REQUIRED WORK
Find the lines of the data below that include "computer". Report their number only.
===== AVAILABLE DATA
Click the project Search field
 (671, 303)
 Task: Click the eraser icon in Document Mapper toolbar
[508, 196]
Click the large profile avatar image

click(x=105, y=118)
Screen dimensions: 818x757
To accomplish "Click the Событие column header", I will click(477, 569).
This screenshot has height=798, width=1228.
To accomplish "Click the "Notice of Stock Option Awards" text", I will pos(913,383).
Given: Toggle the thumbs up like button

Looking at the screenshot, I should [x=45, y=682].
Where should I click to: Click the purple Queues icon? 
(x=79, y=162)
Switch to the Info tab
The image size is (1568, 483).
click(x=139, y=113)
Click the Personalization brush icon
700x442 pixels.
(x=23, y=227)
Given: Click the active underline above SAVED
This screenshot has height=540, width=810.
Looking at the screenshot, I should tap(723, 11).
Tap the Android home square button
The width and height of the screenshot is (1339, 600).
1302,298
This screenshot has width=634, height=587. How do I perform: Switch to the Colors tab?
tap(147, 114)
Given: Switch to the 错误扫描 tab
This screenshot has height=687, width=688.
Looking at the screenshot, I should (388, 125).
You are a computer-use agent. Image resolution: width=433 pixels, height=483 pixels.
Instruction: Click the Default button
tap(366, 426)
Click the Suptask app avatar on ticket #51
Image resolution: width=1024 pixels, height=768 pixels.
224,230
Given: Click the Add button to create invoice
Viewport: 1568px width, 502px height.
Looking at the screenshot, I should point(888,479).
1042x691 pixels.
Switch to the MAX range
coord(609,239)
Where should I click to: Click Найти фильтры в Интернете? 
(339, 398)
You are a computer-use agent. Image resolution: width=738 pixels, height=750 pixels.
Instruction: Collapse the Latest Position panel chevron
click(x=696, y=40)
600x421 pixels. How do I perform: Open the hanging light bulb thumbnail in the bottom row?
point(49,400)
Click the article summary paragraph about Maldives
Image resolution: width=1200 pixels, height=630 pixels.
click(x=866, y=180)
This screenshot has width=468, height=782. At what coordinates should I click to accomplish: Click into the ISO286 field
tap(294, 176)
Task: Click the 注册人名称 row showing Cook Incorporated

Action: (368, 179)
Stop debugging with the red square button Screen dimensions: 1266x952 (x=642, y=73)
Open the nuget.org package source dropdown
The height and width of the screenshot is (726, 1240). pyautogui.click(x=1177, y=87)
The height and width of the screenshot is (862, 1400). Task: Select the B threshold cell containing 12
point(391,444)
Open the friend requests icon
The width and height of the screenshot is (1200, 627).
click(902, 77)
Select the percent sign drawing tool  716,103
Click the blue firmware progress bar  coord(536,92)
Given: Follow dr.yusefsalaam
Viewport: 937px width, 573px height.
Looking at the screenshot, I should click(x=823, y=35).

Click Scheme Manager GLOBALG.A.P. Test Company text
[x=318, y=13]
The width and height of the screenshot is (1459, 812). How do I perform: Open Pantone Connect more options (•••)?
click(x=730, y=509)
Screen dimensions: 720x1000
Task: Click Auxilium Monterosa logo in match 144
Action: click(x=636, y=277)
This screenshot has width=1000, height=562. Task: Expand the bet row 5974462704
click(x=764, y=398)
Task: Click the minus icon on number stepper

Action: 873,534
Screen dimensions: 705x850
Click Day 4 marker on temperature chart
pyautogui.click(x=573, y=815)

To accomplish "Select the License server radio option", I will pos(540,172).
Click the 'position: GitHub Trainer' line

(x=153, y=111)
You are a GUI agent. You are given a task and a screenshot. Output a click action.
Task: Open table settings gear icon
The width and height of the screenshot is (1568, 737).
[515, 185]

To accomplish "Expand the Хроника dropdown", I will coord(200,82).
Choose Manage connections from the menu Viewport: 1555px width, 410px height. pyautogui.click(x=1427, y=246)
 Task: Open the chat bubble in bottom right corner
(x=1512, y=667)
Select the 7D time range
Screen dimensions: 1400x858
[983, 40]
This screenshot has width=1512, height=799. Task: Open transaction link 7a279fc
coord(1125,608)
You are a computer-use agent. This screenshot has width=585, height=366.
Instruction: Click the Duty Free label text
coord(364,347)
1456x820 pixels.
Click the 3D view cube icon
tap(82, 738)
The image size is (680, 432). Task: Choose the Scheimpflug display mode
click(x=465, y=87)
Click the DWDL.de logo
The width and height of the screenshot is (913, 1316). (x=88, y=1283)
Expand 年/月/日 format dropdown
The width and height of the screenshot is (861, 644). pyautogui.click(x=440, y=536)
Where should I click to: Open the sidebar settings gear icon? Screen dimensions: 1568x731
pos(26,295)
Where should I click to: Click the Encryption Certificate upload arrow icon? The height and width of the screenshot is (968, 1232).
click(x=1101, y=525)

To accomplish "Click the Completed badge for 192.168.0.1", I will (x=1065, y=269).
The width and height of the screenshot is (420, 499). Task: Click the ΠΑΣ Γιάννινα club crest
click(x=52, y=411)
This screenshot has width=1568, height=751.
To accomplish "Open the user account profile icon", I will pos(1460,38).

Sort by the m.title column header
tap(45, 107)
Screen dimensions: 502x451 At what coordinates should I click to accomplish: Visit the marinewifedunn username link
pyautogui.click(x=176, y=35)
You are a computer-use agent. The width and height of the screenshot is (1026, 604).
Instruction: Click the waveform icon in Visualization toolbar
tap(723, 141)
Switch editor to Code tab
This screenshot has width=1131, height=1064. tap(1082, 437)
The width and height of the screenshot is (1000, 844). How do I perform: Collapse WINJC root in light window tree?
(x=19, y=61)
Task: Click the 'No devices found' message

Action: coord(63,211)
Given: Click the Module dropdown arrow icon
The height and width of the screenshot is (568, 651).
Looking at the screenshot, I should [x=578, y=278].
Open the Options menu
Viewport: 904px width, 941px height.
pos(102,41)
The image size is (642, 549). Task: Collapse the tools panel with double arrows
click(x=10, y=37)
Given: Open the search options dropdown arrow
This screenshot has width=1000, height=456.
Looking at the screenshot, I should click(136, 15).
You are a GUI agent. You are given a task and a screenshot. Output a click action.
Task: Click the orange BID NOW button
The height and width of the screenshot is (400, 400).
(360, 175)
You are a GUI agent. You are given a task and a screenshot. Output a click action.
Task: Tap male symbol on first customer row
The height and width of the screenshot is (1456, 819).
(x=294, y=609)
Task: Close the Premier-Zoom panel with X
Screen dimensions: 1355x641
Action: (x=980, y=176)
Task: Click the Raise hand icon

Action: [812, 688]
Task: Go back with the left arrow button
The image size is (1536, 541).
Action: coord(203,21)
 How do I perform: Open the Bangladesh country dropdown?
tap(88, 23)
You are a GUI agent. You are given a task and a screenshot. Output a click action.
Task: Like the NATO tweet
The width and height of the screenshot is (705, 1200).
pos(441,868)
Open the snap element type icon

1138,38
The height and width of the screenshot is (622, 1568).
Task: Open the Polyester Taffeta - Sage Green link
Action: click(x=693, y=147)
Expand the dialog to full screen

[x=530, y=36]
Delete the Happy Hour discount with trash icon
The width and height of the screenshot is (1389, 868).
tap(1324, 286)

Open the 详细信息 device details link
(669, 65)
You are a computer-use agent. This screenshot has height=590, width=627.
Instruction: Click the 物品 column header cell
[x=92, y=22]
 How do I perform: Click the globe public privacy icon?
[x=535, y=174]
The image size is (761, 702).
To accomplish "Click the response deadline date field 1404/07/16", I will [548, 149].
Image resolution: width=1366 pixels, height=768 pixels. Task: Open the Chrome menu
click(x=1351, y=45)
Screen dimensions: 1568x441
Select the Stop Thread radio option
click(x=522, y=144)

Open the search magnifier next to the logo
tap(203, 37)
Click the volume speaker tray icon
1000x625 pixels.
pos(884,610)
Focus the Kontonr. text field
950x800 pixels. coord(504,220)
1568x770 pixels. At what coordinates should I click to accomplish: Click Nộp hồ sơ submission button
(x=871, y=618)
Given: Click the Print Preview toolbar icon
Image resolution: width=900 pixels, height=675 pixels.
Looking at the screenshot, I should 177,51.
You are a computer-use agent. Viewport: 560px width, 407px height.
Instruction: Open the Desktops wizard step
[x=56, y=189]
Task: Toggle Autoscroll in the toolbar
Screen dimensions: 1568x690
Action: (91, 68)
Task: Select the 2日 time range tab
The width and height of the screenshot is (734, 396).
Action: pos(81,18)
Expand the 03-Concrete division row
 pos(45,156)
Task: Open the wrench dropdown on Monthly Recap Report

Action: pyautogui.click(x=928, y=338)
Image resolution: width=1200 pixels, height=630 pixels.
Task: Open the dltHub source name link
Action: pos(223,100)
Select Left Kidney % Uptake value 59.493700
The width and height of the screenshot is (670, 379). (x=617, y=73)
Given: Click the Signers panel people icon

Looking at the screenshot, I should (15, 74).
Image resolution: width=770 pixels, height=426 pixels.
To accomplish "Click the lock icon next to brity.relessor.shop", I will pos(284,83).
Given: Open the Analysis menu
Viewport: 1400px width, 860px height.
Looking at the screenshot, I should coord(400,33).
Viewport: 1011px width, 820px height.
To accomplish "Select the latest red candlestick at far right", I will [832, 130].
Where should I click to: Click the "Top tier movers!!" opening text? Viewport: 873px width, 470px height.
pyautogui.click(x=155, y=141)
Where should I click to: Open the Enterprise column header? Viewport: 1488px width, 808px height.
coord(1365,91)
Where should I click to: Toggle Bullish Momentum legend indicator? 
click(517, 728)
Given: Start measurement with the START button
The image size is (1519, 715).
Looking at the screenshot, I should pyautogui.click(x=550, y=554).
==========
SOLVED EXERCISE
6